* TASK DESCRIPTION
When a line below contains the string "computer", show that line.

* RECORDS FOR THIS TASK
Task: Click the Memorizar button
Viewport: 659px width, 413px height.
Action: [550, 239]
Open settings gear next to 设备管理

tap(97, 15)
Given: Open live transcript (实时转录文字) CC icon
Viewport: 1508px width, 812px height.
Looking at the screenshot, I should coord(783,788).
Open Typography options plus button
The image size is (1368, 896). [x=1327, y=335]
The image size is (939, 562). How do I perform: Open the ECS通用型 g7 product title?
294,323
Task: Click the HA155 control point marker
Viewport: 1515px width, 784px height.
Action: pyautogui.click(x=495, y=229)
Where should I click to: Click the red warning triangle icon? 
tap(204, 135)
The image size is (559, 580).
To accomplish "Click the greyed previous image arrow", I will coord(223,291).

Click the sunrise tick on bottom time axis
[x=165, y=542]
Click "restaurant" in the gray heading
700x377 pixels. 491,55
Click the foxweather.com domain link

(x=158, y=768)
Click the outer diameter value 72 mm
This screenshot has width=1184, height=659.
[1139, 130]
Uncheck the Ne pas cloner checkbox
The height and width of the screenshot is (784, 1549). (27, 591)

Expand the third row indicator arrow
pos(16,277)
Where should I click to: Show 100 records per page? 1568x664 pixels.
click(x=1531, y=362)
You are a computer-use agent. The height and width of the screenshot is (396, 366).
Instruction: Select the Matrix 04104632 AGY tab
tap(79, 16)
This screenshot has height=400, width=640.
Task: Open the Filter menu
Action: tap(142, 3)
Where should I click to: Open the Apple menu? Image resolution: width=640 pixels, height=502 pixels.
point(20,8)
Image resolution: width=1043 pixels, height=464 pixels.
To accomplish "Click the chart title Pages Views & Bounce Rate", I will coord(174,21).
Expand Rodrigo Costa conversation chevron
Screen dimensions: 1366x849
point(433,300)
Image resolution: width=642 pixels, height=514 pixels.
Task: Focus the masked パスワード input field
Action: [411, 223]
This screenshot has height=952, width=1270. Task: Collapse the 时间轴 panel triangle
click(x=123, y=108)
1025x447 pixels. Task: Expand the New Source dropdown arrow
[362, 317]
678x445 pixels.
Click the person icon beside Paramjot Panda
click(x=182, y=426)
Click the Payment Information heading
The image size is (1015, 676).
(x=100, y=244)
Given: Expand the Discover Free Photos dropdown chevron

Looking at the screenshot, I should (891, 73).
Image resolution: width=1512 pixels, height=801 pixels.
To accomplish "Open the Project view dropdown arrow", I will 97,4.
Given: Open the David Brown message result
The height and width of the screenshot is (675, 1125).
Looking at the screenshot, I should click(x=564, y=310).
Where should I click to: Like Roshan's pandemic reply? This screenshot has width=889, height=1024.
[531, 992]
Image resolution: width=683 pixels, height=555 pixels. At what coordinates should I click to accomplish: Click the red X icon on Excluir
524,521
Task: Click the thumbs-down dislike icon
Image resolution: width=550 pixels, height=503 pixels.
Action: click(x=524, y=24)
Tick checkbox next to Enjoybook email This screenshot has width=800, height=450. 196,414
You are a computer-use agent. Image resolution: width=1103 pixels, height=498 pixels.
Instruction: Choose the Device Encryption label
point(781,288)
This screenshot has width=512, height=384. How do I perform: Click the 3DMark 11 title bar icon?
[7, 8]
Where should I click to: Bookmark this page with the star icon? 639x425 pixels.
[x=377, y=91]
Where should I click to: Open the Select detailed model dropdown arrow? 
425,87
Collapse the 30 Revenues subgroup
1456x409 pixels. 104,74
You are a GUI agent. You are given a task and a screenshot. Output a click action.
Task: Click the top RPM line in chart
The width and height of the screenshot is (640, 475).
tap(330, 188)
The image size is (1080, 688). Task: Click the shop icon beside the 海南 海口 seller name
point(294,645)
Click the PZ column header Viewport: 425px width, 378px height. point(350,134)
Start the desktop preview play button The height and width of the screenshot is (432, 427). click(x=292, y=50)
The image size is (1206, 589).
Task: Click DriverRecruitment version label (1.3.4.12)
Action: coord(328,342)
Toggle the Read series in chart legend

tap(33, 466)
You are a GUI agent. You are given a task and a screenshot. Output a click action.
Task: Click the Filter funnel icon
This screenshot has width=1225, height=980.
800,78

* RESULT
You are a computer-use agent. The height and width of the screenshot is (396, 366).
You are a computer-use agent. Image resolution: width=1103 pixels, height=498 pixels.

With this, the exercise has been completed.